Richer proponents of Dodd-Frank reform preferred to send cash—in a manner that inspired The Intercept in March in a report about the legislation to write “lobbyists have rushed to stuff the trunk of the vehicle full.”

In 2015-2016, the commercial banks contributed nearly $44 million to federal candidates. Last year, they handed over another $14 million. In each campaign cycle, Republicans have received nearly twice as much funds as Democrats. In addition, those big banks last year reported $67 million in lobbying expenditures, according to the Open Secrets database.

The latest campaign finance data have a revealing twist, much like that Tester ad in Montana. The three senators who last year received the largest contributions from the big banks were all Democrats: Heidi Heitkamp of North Dakota, Joe Donnelly of Indiana and Tester. Not coincidentally, all three sit on the Senate Banking, Housing and Urban Affairs Committee, where each was an active supporter of the bill to weaken the banking law. They also all face difficult and expensive reelection contests this November, where those donations from bankers will be useful. They surely don’t want to risk those donations going to opponents. Tester is running for reelection in a state that Donald Trump won by 20 percent in 2016.

Like Republican supporters of the bill, these and other Democrats emphasize that they are responding to the needs of local neighborhood banks. But opponents are less sanguine. “Some of these changes [to Dodd-Frank] might result in a return to the apocalypse,” Miles says.

Whatever the risk assessment, local banks, neighborhood credit unions and powerful international banks with tens of billions of dollars in assets have successfully wielded their influence in Congress to weaken financial regulations.
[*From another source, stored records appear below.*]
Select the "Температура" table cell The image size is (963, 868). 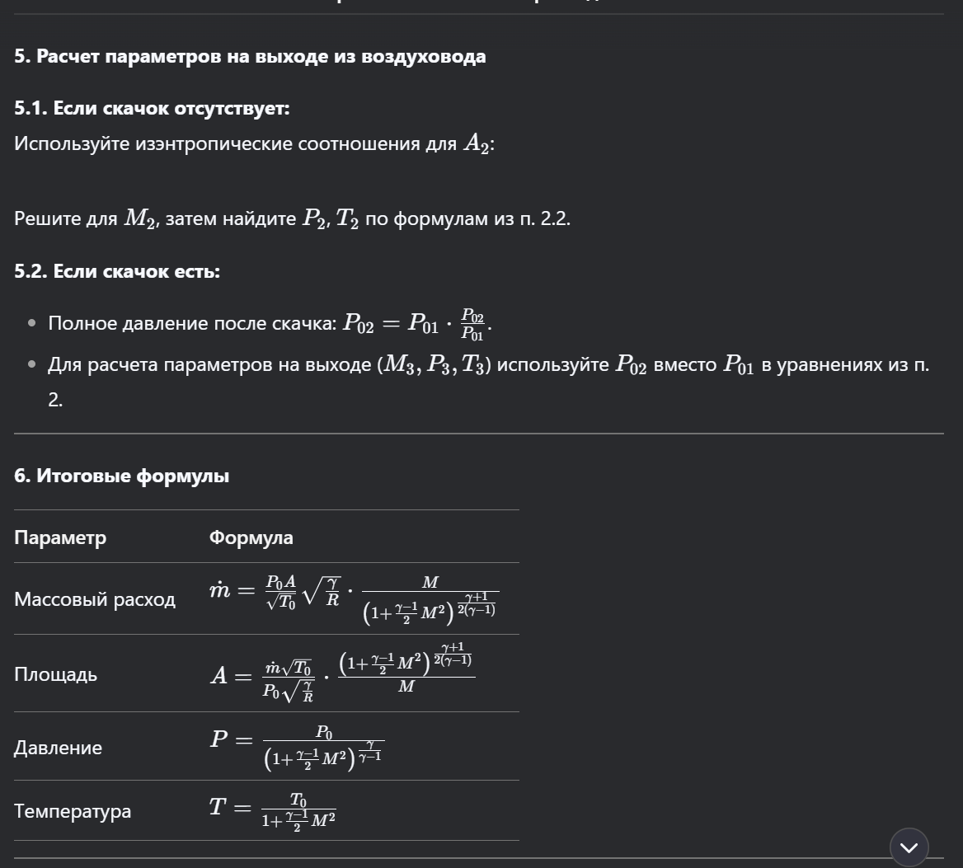(73, 810)
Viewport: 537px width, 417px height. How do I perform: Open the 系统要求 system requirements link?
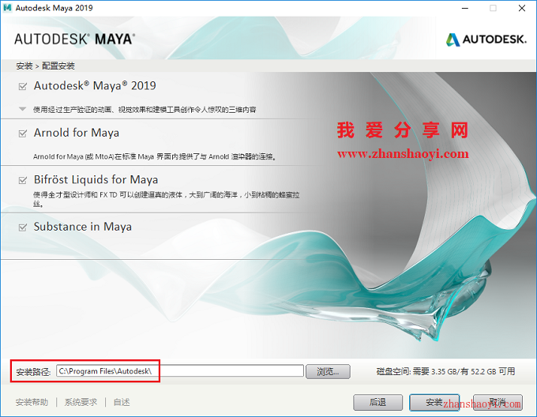coord(81,402)
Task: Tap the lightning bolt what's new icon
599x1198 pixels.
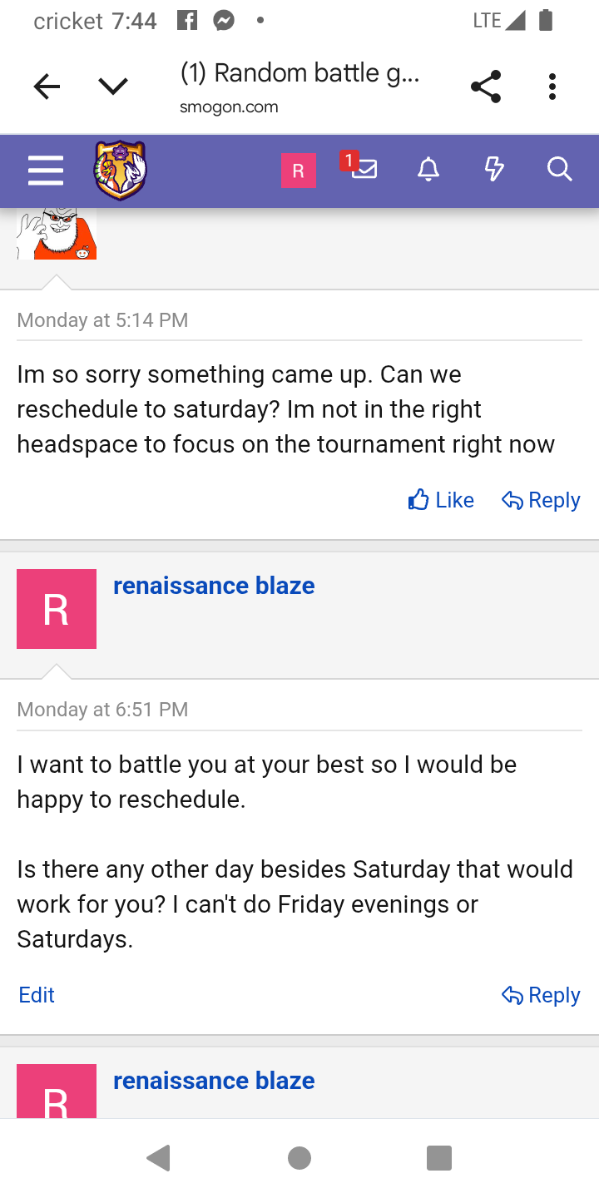Action: (x=494, y=170)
“An army of bank lobbyists…swear up and down that they are fighting for small banks—banks that aren’t risky and didn’t cause the financial crisis—and they will make up all sorts of false claims about how the banks are struggling under new rules, never mind that banks of all sizes are literally making record-breaking profits. Give me a break,” Sen. Elizabeth Warren of Massachusetts told the Senate in March. (Warren was a leading architect and advocate of the 2010 banking reforms, as a senior aide at the time to President Barack Obama.)

Warren’s skepticism about how much banks need our help got backup on the same day in May that the House approved (with 33 Democrats on board) the Dodd-Frank rollback.

A federal agency, the Federal Deposit Insurance Corporation, reported that U.S. banking overall had seen a 27.5 percent increase in net income from early 2017 to early 2018 (to $56 billion). Further, community banks posted a net income increase of 17.7 percent during that same period.

The banks had two wins to celebrate and very good reason to remain optimistic: Momentum points to more rollbacks to come that will benefit them. They’ll surely continue to spend to weaken Dodd-Frank safeties, including the Consumer Financial Protection Bureau, an agency created through the 2010 legislation. After all, there’s a payoff. Take it from Mick Mulvaney, who’s currently in charge at CFPB. “We had a hierarchy in my office in Congress,” Mulvaney, who was once a U.S. representative for South Carolina, told a room of bankers in an April speech. “If you’re a lobbyist who never gave us money, I didn’t talk to you. If you’re a lobbyist who gave us money, I might talk to you.”